-- Excerpted data --

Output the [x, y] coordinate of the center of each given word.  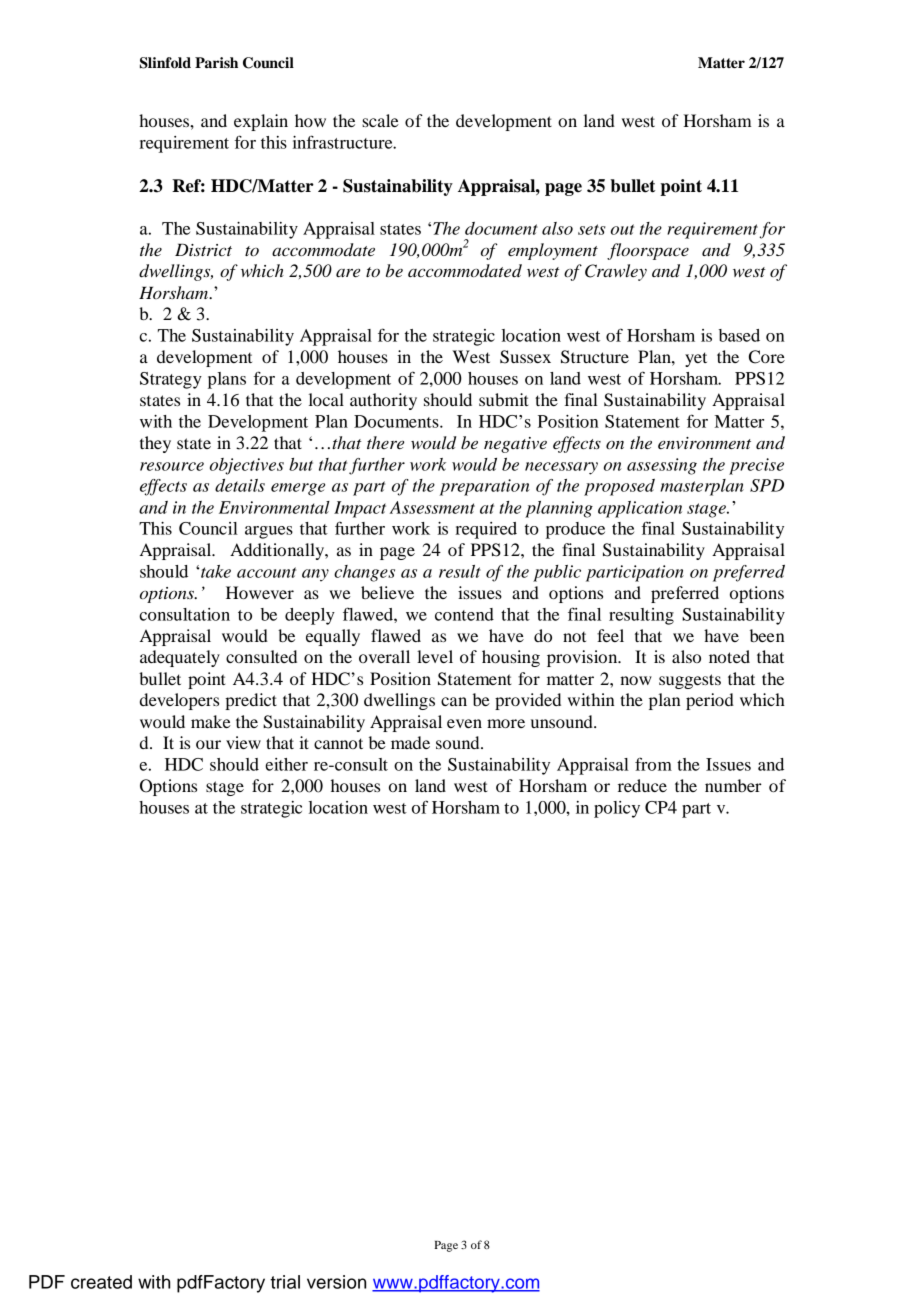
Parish [216, 63]
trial [285, 1282]
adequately [180, 658]
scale [380, 120]
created [101, 1282]
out [622, 229]
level [435, 656]
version [336, 1282]
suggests [690, 681]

-- What needs to be done --
Please convert every line of the data above into a numbered list, skipping any blank lines and leaving out the pictures.

-- Answer for this exercise --
1. Output the [x, y] coordinate of the center of each given word.  
2. Parish [216, 63]
3. trial [285, 1282]
4. adequately [180, 658]
5. scale [380, 120]
6. created [101, 1282]
7. out [622, 229]
8. level [435, 656]
9. version [336, 1282]
10. suggests [690, 681]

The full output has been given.